I applied to Stanford for the Wallace Stegner writing fellowship; I was runner-up; but no one got sick or dropped out, no call came, and that was the end of that. I applied for a writing program at Lewis and Clark college, got accepted, but dropped out the first week and walked the streets of Portland instead. In Portland, a community teacher asked if she could send the first 1/3 of my novel to two publishers. (This without seeing a word of it.) “Over the transom” so to speak, basically unsolicited. I gave her a hundred pages, with the caveat that I only had 1/3 polished, a second third that sucked, and no third third at all.
Houghten Miflin said nope. Alane Mason at W.W. Norton replied, “Send the rest!” And she waited— a long time. For years she wrote to me, and when I finally sent her a completed version of Down by the Wolf the consensus was I had been right all along: it sucked.
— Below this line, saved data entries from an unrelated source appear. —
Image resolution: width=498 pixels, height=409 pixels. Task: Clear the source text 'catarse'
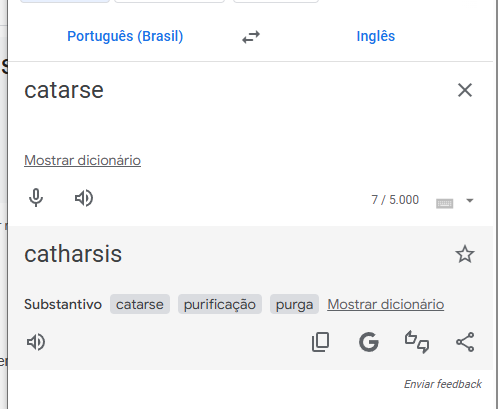pyautogui.click(x=465, y=90)
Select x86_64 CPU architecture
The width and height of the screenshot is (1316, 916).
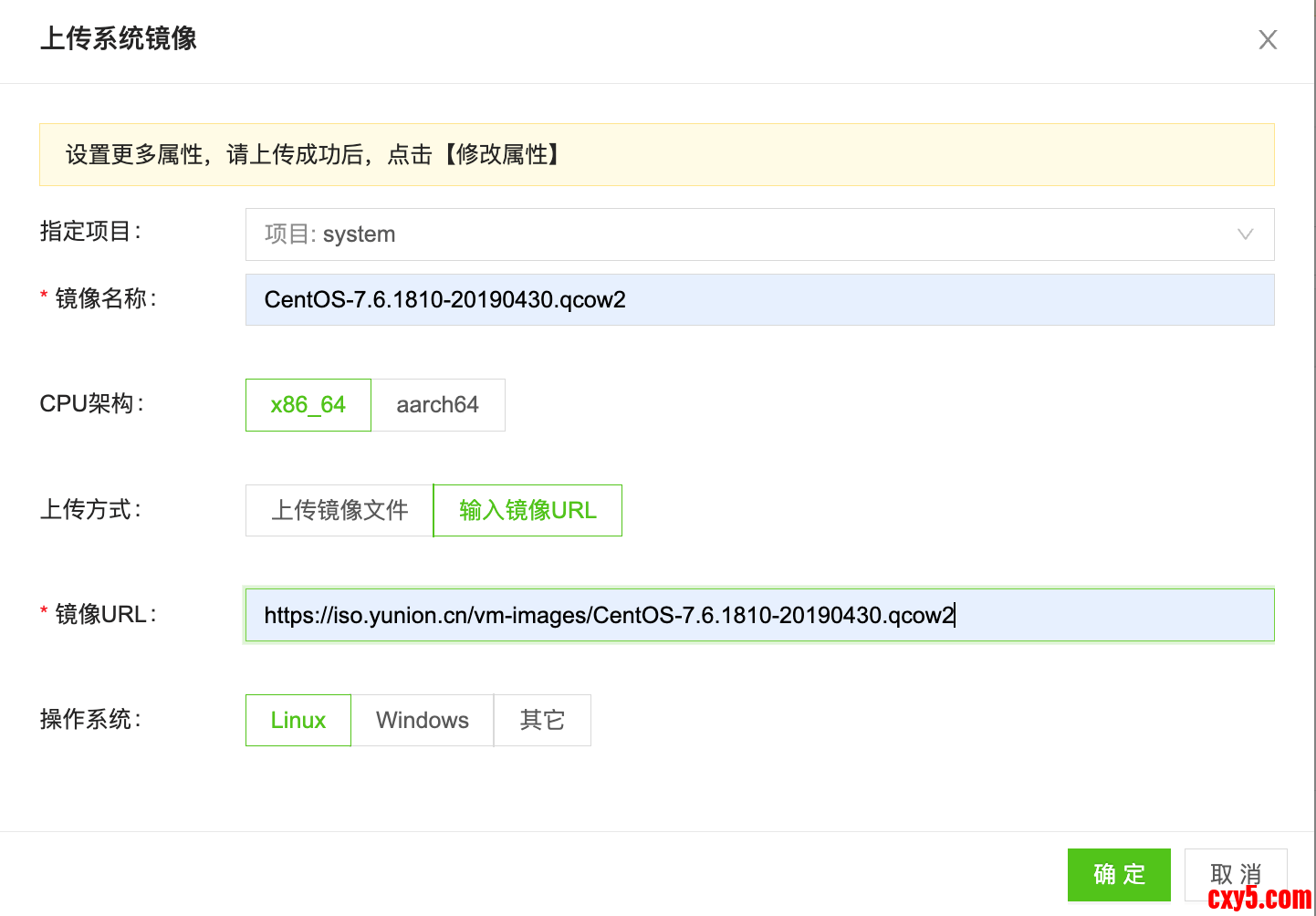coord(308,405)
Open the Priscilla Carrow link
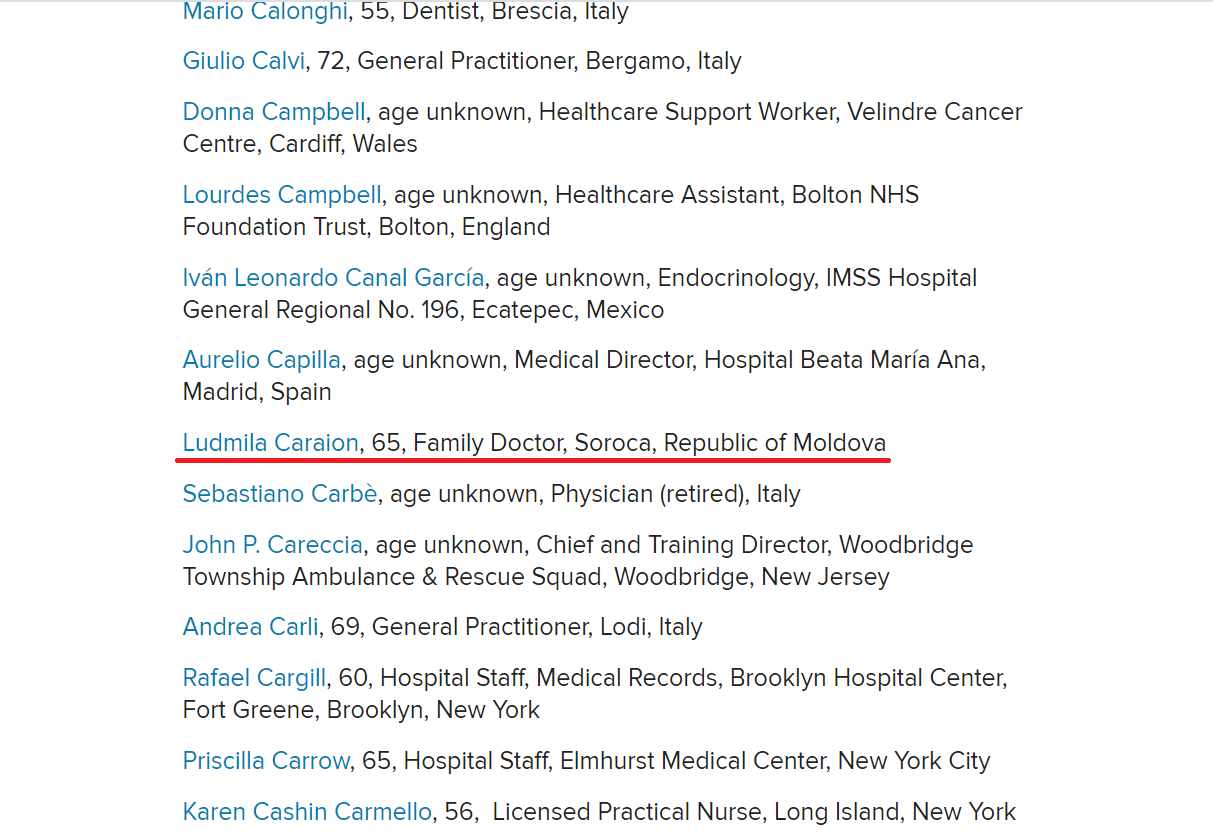The height and width of the screenshot is (834, 1213). (266, 761)
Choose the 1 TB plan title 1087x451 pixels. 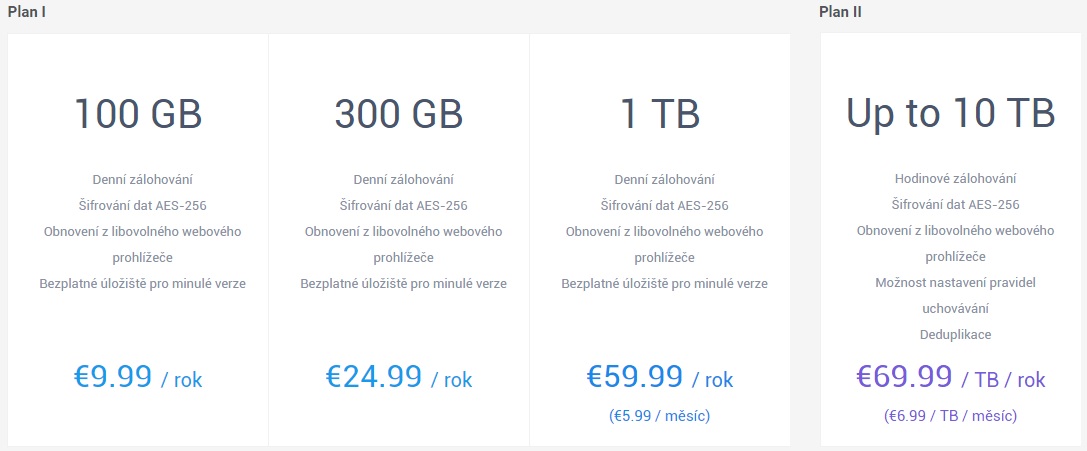[x=659, y=114]
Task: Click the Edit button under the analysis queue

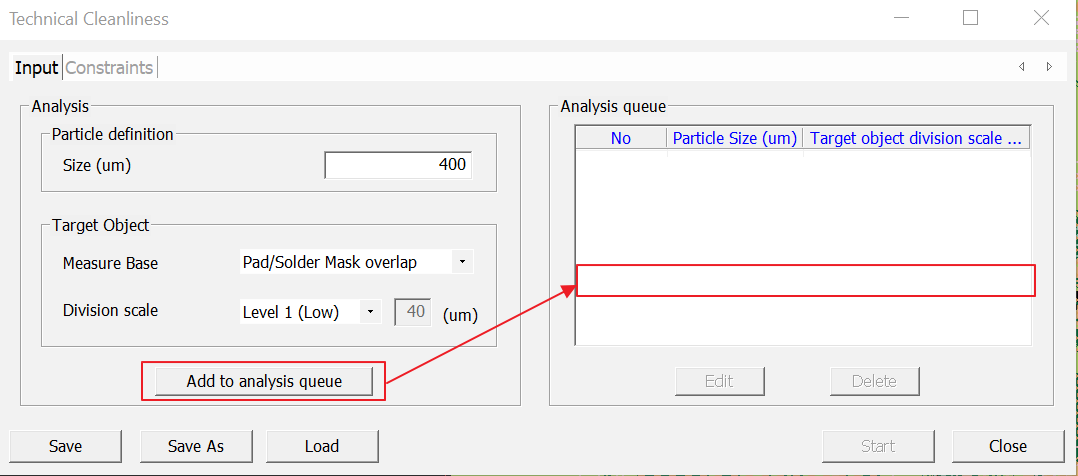Action: (x=719, y=381)
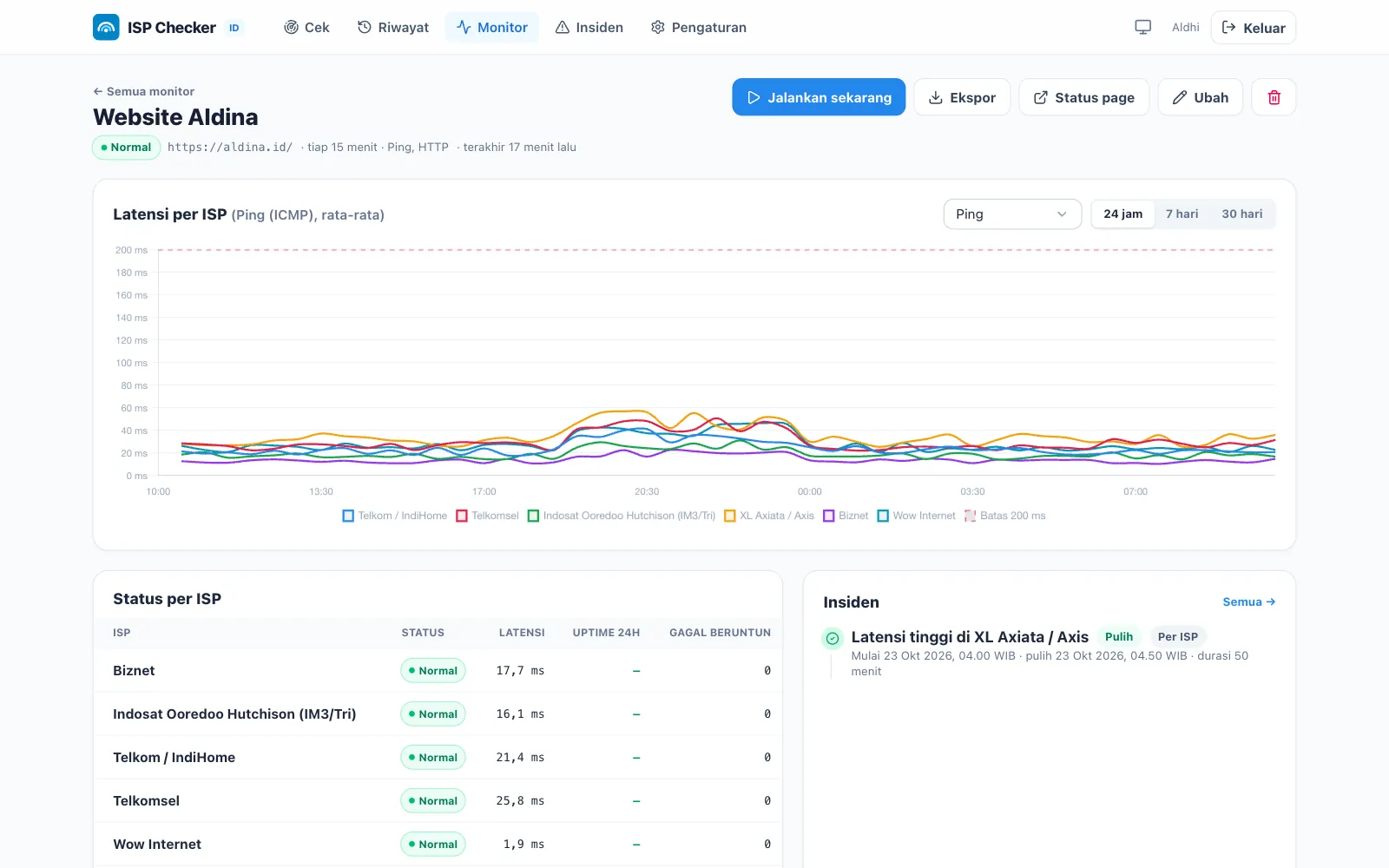This screenshot has height=868, width=1389.
Task: Open Semua incidents link
Action: coord(1248,602)
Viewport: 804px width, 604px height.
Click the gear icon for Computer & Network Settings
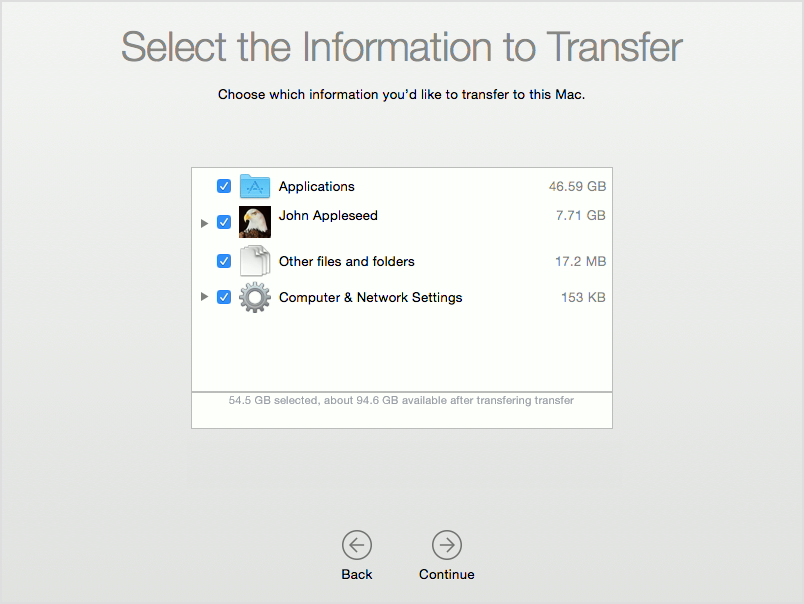[255, 297]
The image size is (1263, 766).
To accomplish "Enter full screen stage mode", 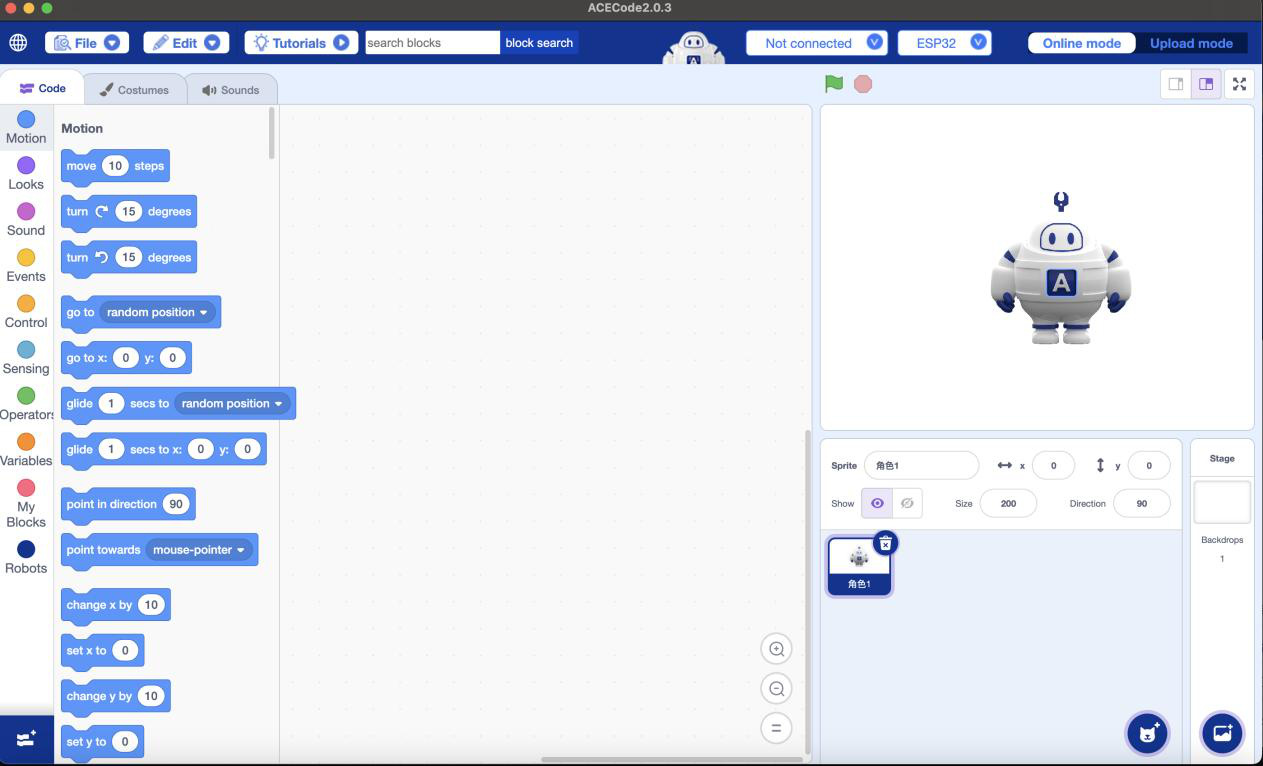I will click(1239, 84).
But in Portland things got weirder; I read The Man Who Fell in Love With the Moon, and somehow met the author, Tom Spanbauer, and he introduced me to a wealthy man named John Weston. I told him my original main character had his name. I felt like I was lying. John wanted to help me with my novel. But how? Who could really do that? Then Tom invited me to his writing group. There at the table a young guy I found to be extremely irritating read a completely uninteresting piece from his heap of papers: “…the first rule of Fight Club is, You don’t talk about Fight Club…” Poor guy—I knew he wasn’t going to get his book published either.
That next fall Alane sent me Norton’s catalog. There was Fight Club! And after another year or so passed, out came the movie with Brad Pitt—who was supposed to play my main character in Down by the Wolf. It was all going ironically wrong. My non-novel was crossing empty tundra, endlessly going nowhere, starving while others feasted. But I was like a wolverine, and continued on.